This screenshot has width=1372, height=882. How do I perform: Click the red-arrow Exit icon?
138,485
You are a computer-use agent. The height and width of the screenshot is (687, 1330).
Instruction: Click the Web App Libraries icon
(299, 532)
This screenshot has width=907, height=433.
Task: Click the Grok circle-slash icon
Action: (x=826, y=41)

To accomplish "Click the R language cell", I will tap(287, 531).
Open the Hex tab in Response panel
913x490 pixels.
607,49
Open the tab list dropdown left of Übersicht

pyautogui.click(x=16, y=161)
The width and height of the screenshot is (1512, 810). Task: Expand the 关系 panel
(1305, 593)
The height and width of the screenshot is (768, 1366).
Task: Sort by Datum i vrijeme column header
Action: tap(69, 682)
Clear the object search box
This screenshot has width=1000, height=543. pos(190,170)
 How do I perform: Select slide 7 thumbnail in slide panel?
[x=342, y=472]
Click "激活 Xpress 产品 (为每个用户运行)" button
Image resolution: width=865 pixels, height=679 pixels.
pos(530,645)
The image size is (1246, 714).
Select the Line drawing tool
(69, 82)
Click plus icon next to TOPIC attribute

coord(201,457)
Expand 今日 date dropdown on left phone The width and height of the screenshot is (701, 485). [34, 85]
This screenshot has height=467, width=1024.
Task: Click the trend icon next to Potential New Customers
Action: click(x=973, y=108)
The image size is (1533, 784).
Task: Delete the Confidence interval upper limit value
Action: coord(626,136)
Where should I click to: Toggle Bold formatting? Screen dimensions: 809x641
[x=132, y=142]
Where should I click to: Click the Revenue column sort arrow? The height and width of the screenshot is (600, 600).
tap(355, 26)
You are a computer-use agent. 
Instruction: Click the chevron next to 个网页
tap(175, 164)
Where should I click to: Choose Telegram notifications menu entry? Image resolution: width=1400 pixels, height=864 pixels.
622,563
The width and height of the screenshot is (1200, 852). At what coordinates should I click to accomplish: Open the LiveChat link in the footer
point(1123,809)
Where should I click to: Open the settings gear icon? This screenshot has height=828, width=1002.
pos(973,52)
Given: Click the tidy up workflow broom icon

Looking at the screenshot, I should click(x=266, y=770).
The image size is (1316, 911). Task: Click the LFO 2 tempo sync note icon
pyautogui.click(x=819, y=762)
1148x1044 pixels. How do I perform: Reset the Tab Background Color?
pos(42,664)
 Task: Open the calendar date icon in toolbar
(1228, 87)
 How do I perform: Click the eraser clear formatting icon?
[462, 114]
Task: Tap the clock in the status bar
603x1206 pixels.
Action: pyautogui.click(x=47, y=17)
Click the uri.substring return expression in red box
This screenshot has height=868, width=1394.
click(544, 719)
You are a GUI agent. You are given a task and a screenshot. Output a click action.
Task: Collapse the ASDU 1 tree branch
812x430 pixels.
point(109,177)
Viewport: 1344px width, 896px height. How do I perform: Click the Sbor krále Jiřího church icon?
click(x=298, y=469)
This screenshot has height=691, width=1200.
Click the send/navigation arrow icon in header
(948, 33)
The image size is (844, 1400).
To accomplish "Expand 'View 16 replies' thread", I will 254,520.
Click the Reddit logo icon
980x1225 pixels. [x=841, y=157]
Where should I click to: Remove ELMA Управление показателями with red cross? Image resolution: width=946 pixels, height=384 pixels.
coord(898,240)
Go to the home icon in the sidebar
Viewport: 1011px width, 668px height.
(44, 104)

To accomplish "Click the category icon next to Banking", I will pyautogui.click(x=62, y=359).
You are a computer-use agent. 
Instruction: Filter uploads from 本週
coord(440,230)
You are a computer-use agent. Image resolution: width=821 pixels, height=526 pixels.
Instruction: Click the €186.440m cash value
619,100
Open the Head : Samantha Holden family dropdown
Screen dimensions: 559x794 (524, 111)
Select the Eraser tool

____

#### Uit te voeren taak:
Neem de regels van de gegevens ongewijzigd over, van het begin tot en met de regel met "Action: coord(626,136)".

#### Antwoord op taak:
This screenshot has width=1372, height=882. How do I perform: Click the red-arrow Exit icon?
138,485
You are a computer-use agent. The height and width of the screenshot is (687, 1330).
Instruction: Click the Web App Libraries icon
(299, 532)
This screenshot has width=907, height=433.
Task: Click the Grok circle-slash icon
Action: (x=826, y=41)

To accomplish "Click the R language cell", I will tap(287, 531).
Open the Hex tab in Response panel
913x490 pixels.
607,49
Open the tab list dropdown left of Übersicht

pyautogui.click(x=16, y=161)
The width and height of the screenshot is (1512, 810). Task: Expand the 关系 panel
(1305, 593)
The height and width of the screenshot is (768, 1366).
Task: Sort by Datum i vrijeme column header
Action: tap(69, 682)
Clear the object search box
This screenshot has width=1000, height=543. pos(190,170)
 How do I perform: Select slide 7 thumbnail in slide panel?
[x=342, y=472]
Click "激活 Xpress 产品 (为每个用户运行)" button
Image resolution: width=865 pixels, height=679 pixels.
pos(530,645)
The image size is (1246, 714).
Select the Line drawing tool
(69, 82)
Click plus icon next to TOPIC attribute

coord(201,457)
Expand 今日 date dropdown on left phone The width and height of the screenshot is (701, 485). [34, 85]
This screenshot has height=467, width=1024.
Task: Click the trend icon next to Potential New Customers
Action: click(x=973, y=108)
The image size is (1533, 784).
Task: Delete the Confidence interval upper limit value
Action: coord(626,136)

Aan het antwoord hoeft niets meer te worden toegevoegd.